Once again, it’s time for the high flying jobs report. Market expectations are as follows;
1) Nonfarm Payrolls – Plus 513K
2) Private Payrolls – Plus 190K (less census workers)
3) Unemployment Rate – 9.8%
4) Hourly Earnings – plus .1
5) Average Hourly Workweek – 34.1 hours
Handicapping the May report has been tough. The problem lies in just how many census workers were hired in May. April hiring’s totaled 66K out of total jobs growth of 290K. This month, analysts are looking for 323K, a number which we feel is understated given a couple of reliable reports already on the street. Manufacturing surveys have been mixed, leading us to believe that any growth in this sector will be minimal. Construction may have had a better month in adding to the payrolls but continuing that pattern as the year rolls on is somewhat in question. Private sector services jobs may be the bright spot, adding about 200K in May. Total it all up and we see an eye popping 600K Nonfarm Payroll number.
We also estimate that the census portion (new hires for temporary assignment) is 450K, making the net Private sector jobs growth print to be 150K. ADP estimates for the private sector came in at plus 75K and as I mentioned earlier, the “street” consensus is at plus 190K. Market reaction to the numbers will depend on how traders interpret the numbers. High census worker gains will not blow up the bond market. That number is an immediate subtraction. The drill down number will be all about Private sector growth. 100K to 200k will not move the market much. We believe that a print of 250K or more is needed to send yields to higher levels. No one is looking for Private growth to be under 100K, except for ADP. The unemployment number is another story.
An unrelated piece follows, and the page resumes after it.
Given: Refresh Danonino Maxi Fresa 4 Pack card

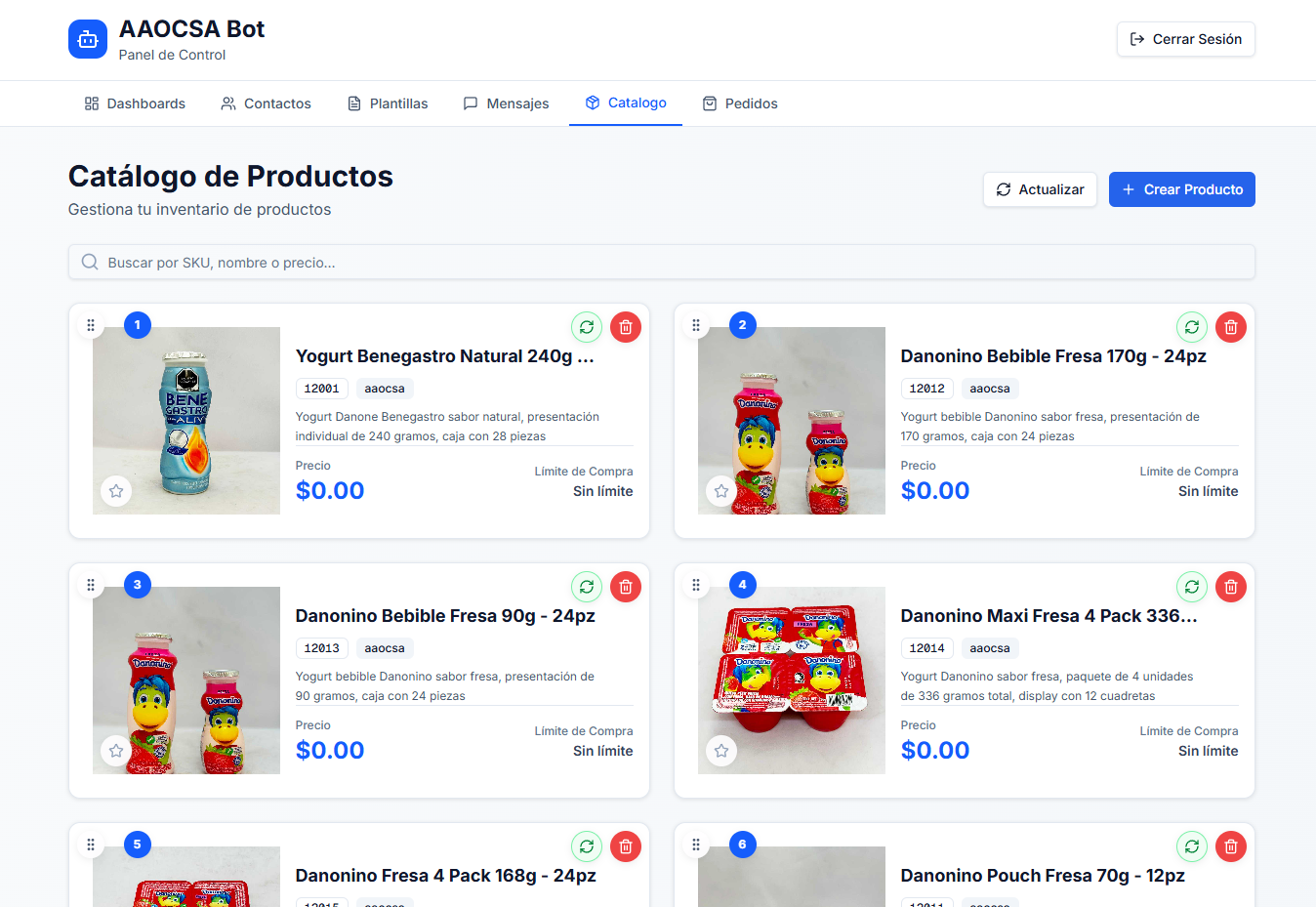Looking at the screenshot, I should tap(1192, 587).
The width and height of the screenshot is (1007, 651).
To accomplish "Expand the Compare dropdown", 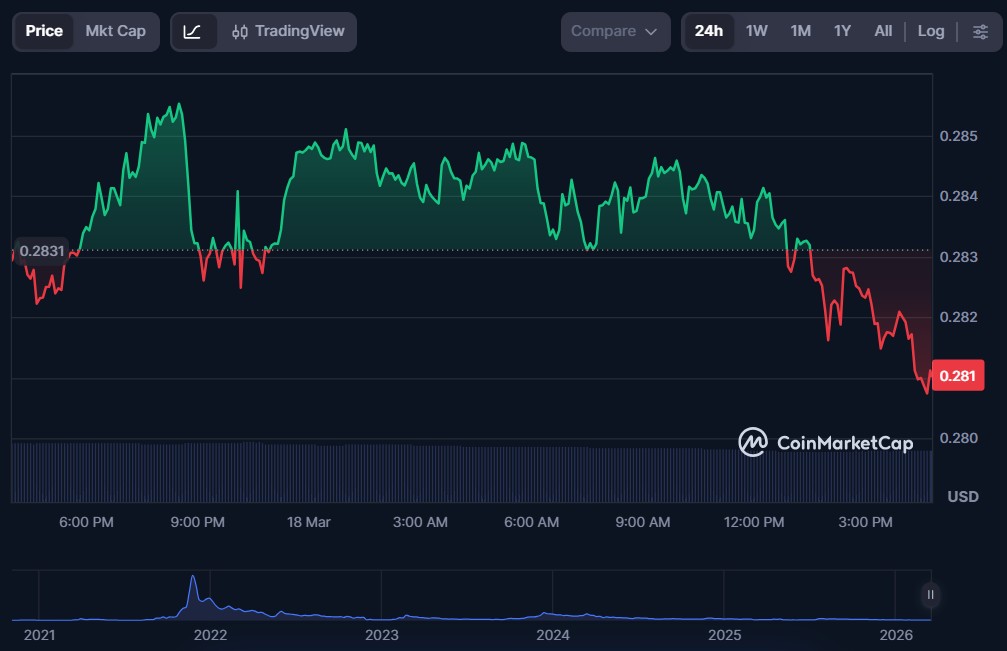I will pyautogui.click(x=614, y=32).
We see census driven hiring to begin outpacing labor force entry, pulling the rate down to 9.7%. The street is looking for 9.8%. The improvement in this number could be the one that starts traders selling.
With yields near record lows and mortgage pricing at or near the best levels in some time, its fool’s gold not to lock in your Austin mortgage rates. If traders jump the sell side, we see the trade to be shallow, say .50 bps worsening to mortgage pricing as cross currents from around the globe will still be there to support fixed income products. So what are others saying;
1) Nomura – 425K at 9.7%
2) Wells Fargo – 511K at 9.8%
3) JP Morgan – 545K at 9.7%
4) CIBC – 600k at 9.7%
5) RBS – 625K at 9.8%
Looks like they have some smart dudes at CIBC. Buckle up, the ride starts at 7:30 am cst tomorrow morning.